La nuit de vendredi à samedi a laissé trois scènes de crime dans le Grand Montréal, à quelques dizaines de kilomètres les unes des autres. Un couple de sexagénaires poignardé dans l'arrondissement de Saint-Léonard, à Montréal. Un homme dans la vingtaine atteint par balle dans un restaurant de Salaberry-de-Valleyfield, mort à l'hôpital. Et plusieurs appels au 911 pour des coups de feu entendus rue Lido, dans un secteur résidentiel de Dollard-des-Ormeaux, sans victime au bilan.
Mises côte à côte dans un fil de nouvelles, ces trois affaires forment un bloc anxiogène. Analysées séparément, elles racontent trois métiers policiers différents, avec des probabilités de résolution qui n'ont pratiquement rien en commun. C'est cette distinction — rarement expliquée dans le feu de l'actualité — qui mérite qu'on s'y arrête.

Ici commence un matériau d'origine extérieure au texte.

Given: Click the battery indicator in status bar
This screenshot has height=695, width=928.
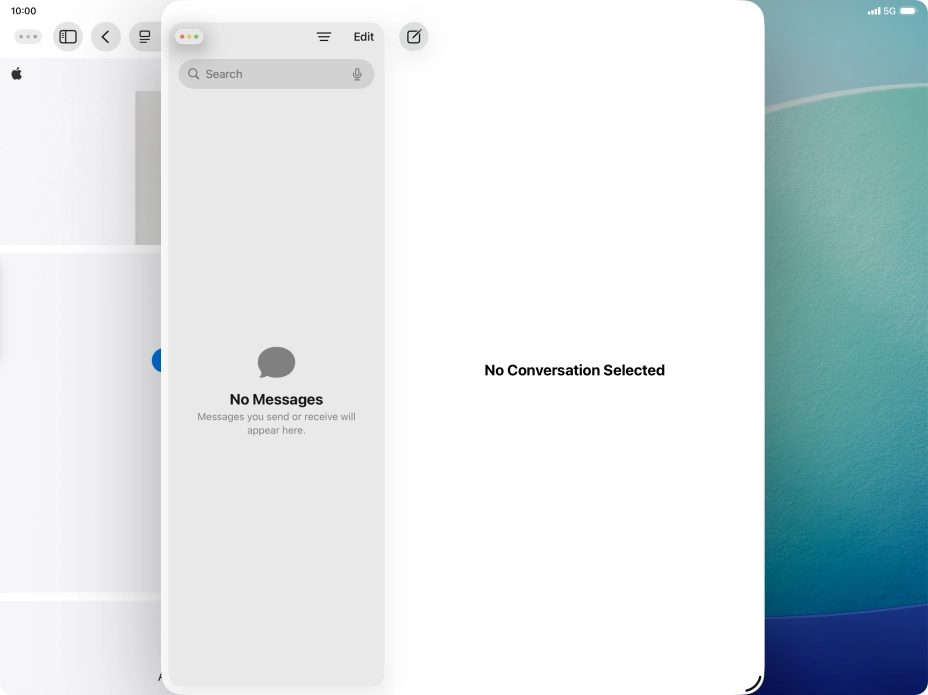Looking at the screenshot, I should click(908, 12).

Saint-Léonard : une agression réglée en quelques heures
Selon Radio-Canada, les deux victimes de Saint-Léonard, des sexagénaires, ont d'abord été transportées à l'hôpital dans un état critique, avant que les autorités cessent de craindre pour leur vie. Le Journal de Montréal et TVA Nouvelles rapportent qu'un homme a été appréhendé peu après les faits, après avoir pris la fuite : le fils présumé du couple agressé.
Ce dénouement rapide n'est pas un hasard. En matière de violence intrafamiliale, l'enquête commence presque toujours avec un suspect identifié, un lien connu entre les parties, des témoins immédiats et une scène de crime unique et fermée. Les policiers du Service de police de la Ville de Montréal (SPVM) n'ont pas à établir un mobile dans un réseau opaque : ils documentent une relation déjà connue de l'entourage, parfois des services sociaux, parfois du système judiciaire.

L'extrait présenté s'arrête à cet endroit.